Imperialism didn’t work out all that well for the Brits in the end. But don’t fret — they just decided to conquer the world with a charm offensive instead.

And they succeeded.

We love their accents. We freak out about their royalty. We want to be Colin-Firth-cute and Adele-righteous all at once. So the performance of the Cambridge Footlights, a celebrated comedy group from Britain’s almost-as-good version of us, caused quite a stir this past Wednesday at the Off-Broadway Theater.

“If you don’t find us funny,” their general demeanor seemed to say, “you might at least think we’re cute extras at History Boys.”

Yet Mark Fiddaman, Alexander Owen, Ben Ashenden and Adam Lawrence — the four Footlights on tour — did not disappoint on the humor front.

One hour of sketch comedy offered the audience fresh, energetic sets that mixed comedic staples (predatory masseuses anyone?) with interesting takes on more modern phenomena. At one point, we think Owen is taking a bathroom break to check himself out in the mirror — until we discover that Ashenden, who’s been mimicking Owen’s gestures, is a real person, not a mirror image. Scandalous!

(I guess you had to be there.)

A key element of the Footlights’s success was the strength of their group dynamic. A series of sketches that involved the four as several different individuals in the same situation (e.g. various party guests — enter obnoxious billionaire and intrusive senile neighbor — conversing with an invisible host) exemplified this. Each character had a wackiness going on, and, with slick moves into imaginary situations, they collaborated to bring out the bizarreness of each character.

Even an audience accustomed to good humor groups on a regular basis sensed something different about the Footlights. It could have been the way they squeezed comedic value out of the tiniest details of a situation, like a car-salesman resting his knee on thin air and then stumbling as he tapes a commercial. Or maybe the sophisticated use of lights, sound effects and physical coordination. And one can’t disregard Lawrence’s creepiness and how ridiculously flexible his arms were.

Whatever it was, it won them uproarious applause.

Yet there were moments when it seemed as though the aforementioned ‘difference’ was actually a handicap. A couple of their darker jokes, such as the moment when the overly-permissive parent admitted that he let his son drown, didn’t quite have an impact on an audience — at least not on this side of the pond.

Indeed, they seemed eager to play up British and American stereotypes themselves, opening with several jokes about their experiences in America. And it was these stock comments that often fell flat. I mean, we get it, the British are emotionally repressed. Gold star.

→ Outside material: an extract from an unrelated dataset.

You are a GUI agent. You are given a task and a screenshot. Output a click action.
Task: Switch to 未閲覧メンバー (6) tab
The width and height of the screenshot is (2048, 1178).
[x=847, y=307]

The overused jokes took away from the professionalism of the event — cheap laughs taking precedence over pushing the envelope — but they were perhaps unsurprising, considering these guys are, you know, amateurs. And they definitely beat the obscure jokes that no one got (what was that piano mime thing?)

In any event, Yale’s comedians turned out in droves to see how they matched up against the internationally renowned Footlights. And they probably picked up a great deal: with just a few gaps in an otherwise flawless show, the Cambridge Footlights lived up to their legendary reputation.